Five hours later, my lower back is screaming for Advil. What remains with me, however, is the majestic scenery that I enjoyed out my unkempt, oil-and-fingerprint-laden bus window. Narrow roads that wind up and up into the mountains, hairpin switchbacks bringing us to the brink of sudden death and then above it, the outline of mountains looming in the distance... there was a new vantage point around every bend. The sweeping views across open desert landscapes, mountains folding over themselves, tiny villages scattered here and there, the boxy outlines of their earthern skeleton rising above the desert floor... these are the images that are burned in my memory.

~Melanie Posted by Picasa

Monday, April 3, 2006

Humble Hopes in Agadir














AGADIR, MOROCCO -- April 1-3, 2006

(collection of impressions)

...Moisture hanging heavily in the cool, damp, evening air as I get off the bus in Adagir, one of Morocco's key players in Atlantic port cities producing fish for export. The first time my skin has felt anything besides the harsh dryness of Marrakech's air.

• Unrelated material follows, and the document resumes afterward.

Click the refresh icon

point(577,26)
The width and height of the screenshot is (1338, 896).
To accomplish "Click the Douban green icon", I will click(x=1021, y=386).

...Meeting Aunt Aisha, sixty-something chain-smoker hiding innocently under her jellabah and head scarves. Loves playing Sega Dreamcast and watching kung fu movies dubbed into Arabic. Has a hearty laugh and crinkly eyes. Makes the most delicious traditional Moroccan bread, by hand, as most every woman does.

...Fish heads lying on the kitchen floor in a shallow pool of blood, cat scavenging for remaining bits of a decent meal. Women in the adjoining room prepare the evening meal -- baked fish, a plate of olives, bread.

...Wandering among the meager homes that line the walkways of this small village. Women gathering at the fountain to fill all shapes and colors of containers with water.Standing on the edge of the town, overlooking the ocean. Goats tramping over the boulders near the shore, searching for something to eat -- a fish tossed up on the shore, or some rubbage dumped here by the village people.

...Eating harire (traditional Moroccan soup made of vegetables and chickpeas) at the soup shop in the market prepared by Aisha's husband. Four bowls of soup, two rounds of bread, a bowl of dates, and mint tea came to a whopping total of 16dH, less than US$2. This is where the locals eat. Puts things in context, doesn't it?

...Riding a moped along the coastline, stopping to wander the Europeanized boardwalk and enjoy people-watching among the crowds also out to enjoy the afternoon sun. Basking in the warm Moroccan sunshine from my sunbed at a seaside cafe.

...Stepping carefully into the waves, until I am up to my armpits in the cool, salty ocean water. Suddenly a wave crashes behind me and I am pulled under with its kinetic energy.

...Spending an enjoyable hour playing tag with the frothy waves, jumping into their bellies, and plunging underneath to feel them rushing over our backs.

...Shopping with Bahia, Aisha's daughter, for henna supplies -- dye, a vial for applying the paste, fresh herbs and lemon. Watching her mix the paste and filter it through a scarf before scraping it into the vial. Sitting patiently as she decorates my hands and feet with flowers, symbols, and swirling designs. I ask her to inscribe something in Arabic on my leg, and she does -- the word for hope.

I hope there is happiness for the people in this small village on the upper slopes of this big port city. Their lives are so simple. I wonder what they would think of me if they knew where I came from, what kind of house I called my home, if they saw the bed I slept in, the food I threw away after eating to my heart's content. If they cannot have luxuries, then at least, I hope, they have happiness.